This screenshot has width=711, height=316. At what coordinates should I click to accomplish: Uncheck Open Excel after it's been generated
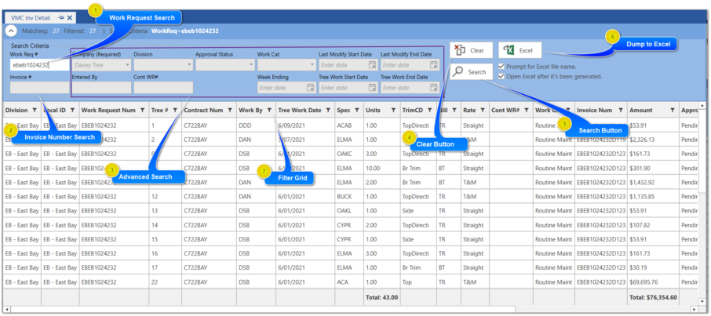[x=501, y=76]
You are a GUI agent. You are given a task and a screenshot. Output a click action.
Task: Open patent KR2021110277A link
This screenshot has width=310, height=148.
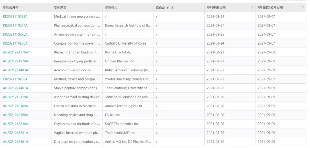(x=15, y=26)
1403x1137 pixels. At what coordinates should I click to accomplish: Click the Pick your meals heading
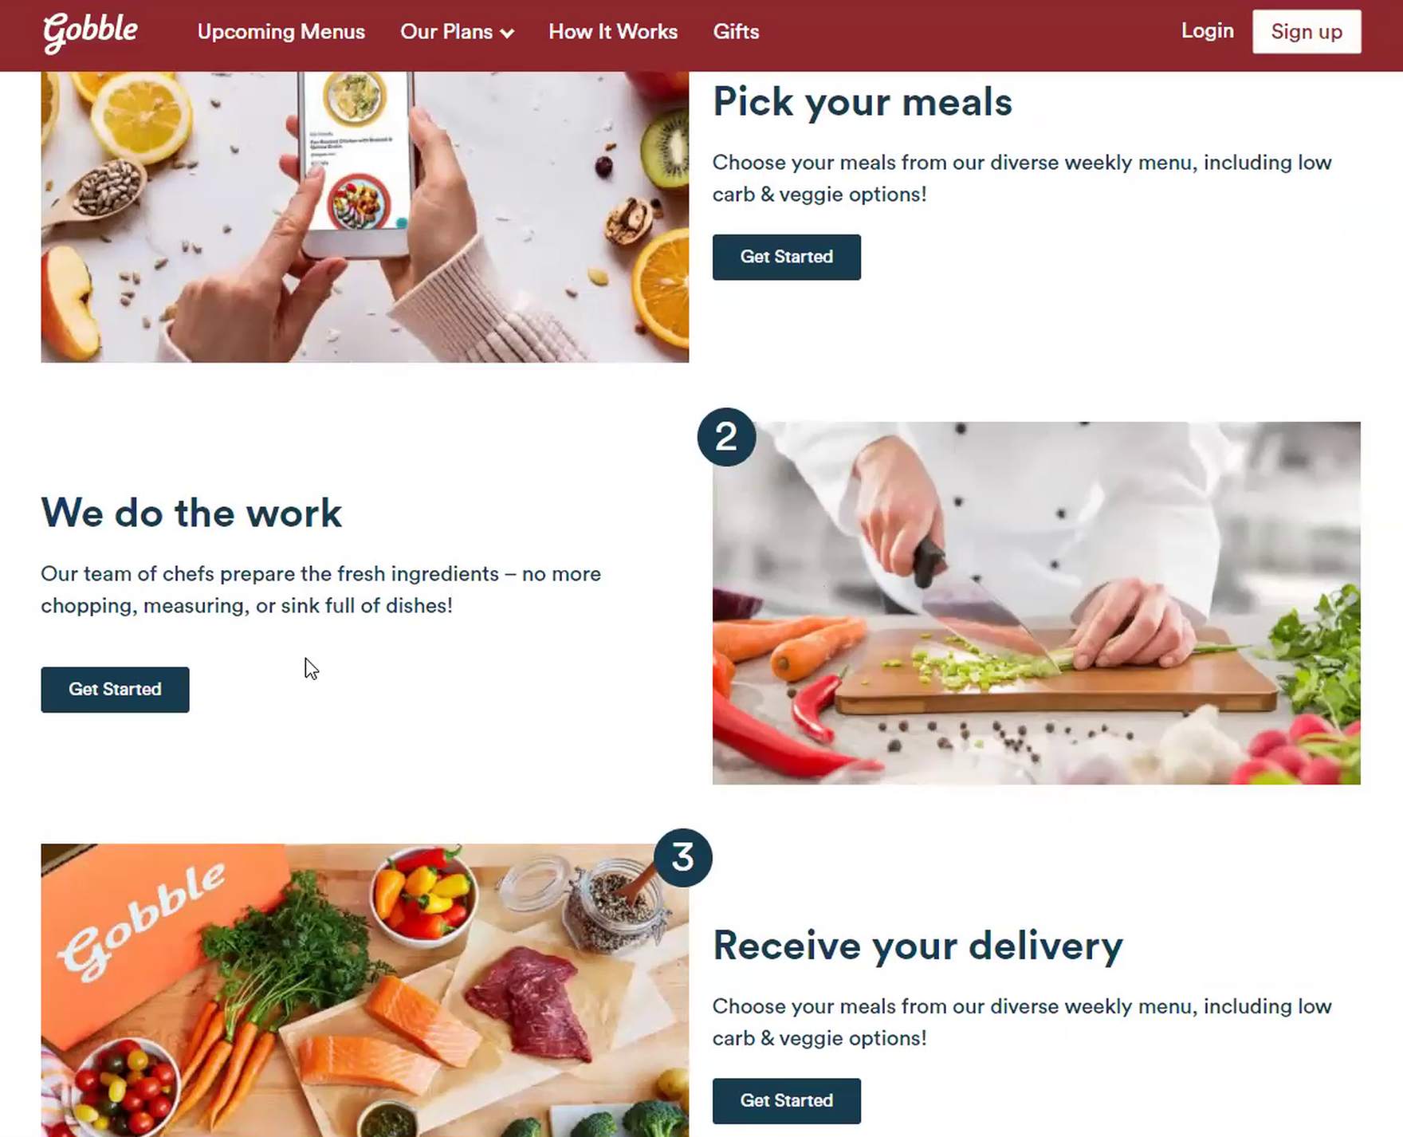tap(862, 102)
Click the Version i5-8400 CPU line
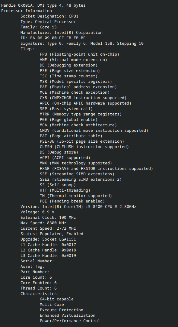 coord(78,206)
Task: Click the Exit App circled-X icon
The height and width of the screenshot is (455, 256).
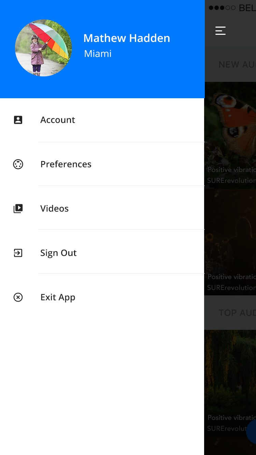Action: [18, 297]
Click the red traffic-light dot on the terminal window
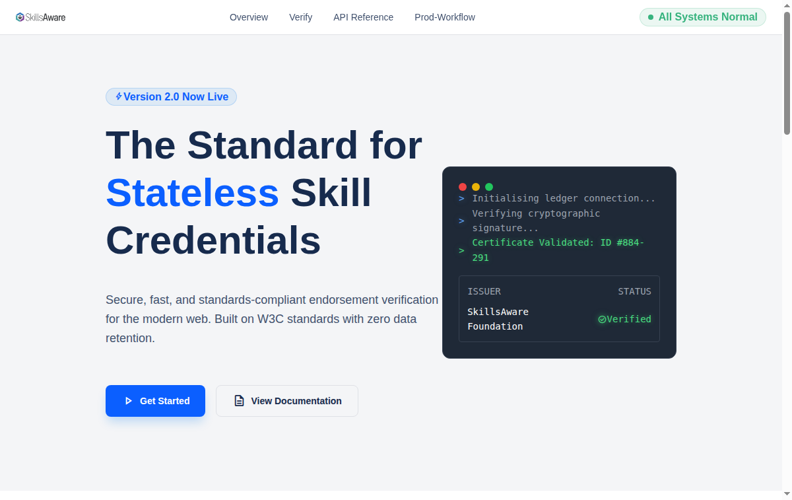Image resolution: width=792 pixels, height=500 pixels. (463, 187)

Task details:
Leave every picture out, and repeat exactly the lines from the one containing "You are a GUI" through the last line of the entries, both ends included.

Solution for this problem:
You are a GUI agent. You are given a task and a screenshot. Output a click action.
Task: Open patent KR2021110277A link
This screenshot has width=310, height=148.
(x=15, y=26)
1403x1137 pixels. At what coordinates should I click to accomplish: Click the Pick your meals heading
tap(862, 102)
Click the Version i5-8400 CPU line
 coord(78,206)
Task: Click the Exit App circled-X icon
The height and width of the screenshot is (455, 256).
Action: [18, 297]
Click the red traffic-light dot on the terminal window
Image resolution: width=792 pixels, height=500 pixels. (463, 187)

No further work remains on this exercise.